Ahora que ya conocemos lo esencial del branding y algunos de sus tipos, ¿cómo se realiza el branding de una marca?

Objetivo de marca

Para llevarlo a cabo, lo principal es tener un objetivo de marca, es decir, conocer nuestra marca y lo que queremos lograr con ella. Y para ello debemos investigar y reflexionar sobre quiénes somos y a dónde nos queremos dirigir. Una vez tengamos a nuestra audiencia definida, debemos dar el siguiente paso.

Coherencia

A la hora de implementar y diseñar nuestra marca, todos los elementos que la compongan deben estar alineados con su objetivo, y por lo tanto, ser coherentes a su identidad. ¿A que nos referimos con esto? A que el eslogan, los diseños, el lenguaje que utilicemos en las redes sociales, la tipografía y hasta los colores por los que nos decidamos a apostar, se caractericen por la misma esencia. 

Crear emociones y lealtad

Como comentábamos al principio, el objetivo del branding está dirigido a que nuestra marca sea relevante para nuestros clientes. El propósito de todo branding es cautivar a nuestro público, que deseen todo lo que ofrece nuestra marca. ¿y cómo podemos hacer esto? Acercándonos a ellos a través de las emociones. Recordemos que, el objetivo del buen branding no sólo consiste en hacer una marca conocida, sino deseada, y atribuirle una imagen positiva que se grabe en la mente y el corazón de los consumidores. 

Cada vez que nuestra marca interactúe con el público al que está dirigida, deben causarle una sensación concreta. Sólo así conseguiremos la lealtad. Es decir, que los clientes nos escojan entre las demás marcas.

Recordemos que, el objetivo del buen branding no sólo consiste en hacer una marca conocida, sino muy deseada, y atribuirle una imagen positiva que se grabe en la mente y el corazón de los consumidores.

La gestión de nuestra marca

Teniendo en cuenta lo competitivo que se ha vuelto el mercado, si nuestro branding no le presta nada de atención a cada una de las partes que componen nuestra empresa, podríamos cometer un error fatal. Aunque el cliente es una de las partes más importantes de un negocio y hay que prestarle una atención especial, existen otros elementos involucrados que afectan a una marca, como su equipo y resto de stakeholders.

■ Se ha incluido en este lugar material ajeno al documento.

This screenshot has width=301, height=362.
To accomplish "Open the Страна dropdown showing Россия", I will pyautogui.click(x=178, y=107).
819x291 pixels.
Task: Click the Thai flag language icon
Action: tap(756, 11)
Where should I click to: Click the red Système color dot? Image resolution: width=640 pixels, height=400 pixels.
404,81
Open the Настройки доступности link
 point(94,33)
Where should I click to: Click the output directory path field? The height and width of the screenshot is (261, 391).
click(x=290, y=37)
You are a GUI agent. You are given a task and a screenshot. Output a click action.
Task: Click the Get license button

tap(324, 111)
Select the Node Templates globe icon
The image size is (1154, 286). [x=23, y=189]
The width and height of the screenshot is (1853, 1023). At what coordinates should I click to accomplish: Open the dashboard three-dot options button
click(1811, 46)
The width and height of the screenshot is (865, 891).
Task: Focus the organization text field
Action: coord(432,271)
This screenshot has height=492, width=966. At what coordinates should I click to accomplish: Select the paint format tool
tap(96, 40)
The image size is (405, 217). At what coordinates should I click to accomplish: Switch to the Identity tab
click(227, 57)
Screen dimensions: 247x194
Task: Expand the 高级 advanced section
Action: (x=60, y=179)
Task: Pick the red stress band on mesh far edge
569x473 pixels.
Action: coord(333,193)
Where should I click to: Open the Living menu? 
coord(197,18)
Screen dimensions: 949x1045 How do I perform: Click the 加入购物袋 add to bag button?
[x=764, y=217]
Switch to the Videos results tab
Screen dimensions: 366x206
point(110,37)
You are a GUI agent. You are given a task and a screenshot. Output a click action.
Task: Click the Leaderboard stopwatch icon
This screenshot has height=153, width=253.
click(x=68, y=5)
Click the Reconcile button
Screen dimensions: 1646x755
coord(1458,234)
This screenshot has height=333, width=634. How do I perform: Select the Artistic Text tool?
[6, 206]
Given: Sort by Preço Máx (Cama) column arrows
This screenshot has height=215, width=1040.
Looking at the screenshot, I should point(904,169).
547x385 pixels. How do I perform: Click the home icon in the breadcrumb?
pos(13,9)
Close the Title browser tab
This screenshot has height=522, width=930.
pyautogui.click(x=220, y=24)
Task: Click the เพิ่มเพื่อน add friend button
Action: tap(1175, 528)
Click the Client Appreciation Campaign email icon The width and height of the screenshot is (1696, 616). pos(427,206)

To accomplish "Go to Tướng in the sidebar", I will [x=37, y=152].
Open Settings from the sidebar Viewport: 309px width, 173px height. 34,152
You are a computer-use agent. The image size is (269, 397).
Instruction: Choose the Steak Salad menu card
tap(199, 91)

Una de las malas prácticas que más se repiten en las empresas es no tener en cuenta a sus empleados de nivel inferior y que todas las decisiones se queden en la parte directiva. Pero escuchar las sugerencias de todos los miembros del equipo no sólo mejora los productos, sino que nos puede llevar a tener un mejor conocimiento de los clientes, sus necesidades y su nivel de satisfacción con nuestra marca. No sólo porque ellos saben que quiere el cliente de forma directa, sino también que, al considerar su opinión e impresiones, ellos demostraran un afecto invalorable hacia la marca.

Escuchar las sugerencias de todos los miembros del equipo no sólo mejora los productos, sino que nos puede llevar a tener un mejor conocimiento de los clientes, sus necesidades y su nivel de satisfacción con nuestra marca.

Al principio de este post comentábamos un aspecto muy importante que ninguna compañía debe olvidar: el branding es una marca es un proceso que nunca concluye. Es decir, la gestión de una marca es un trabajo constante. Para llegar al corazón de nuestro público objetivo, debemos cuidar nuestra marca cada día. Como ya hemos dicho, es branding es la forma en que una compañía cuida a su hijo.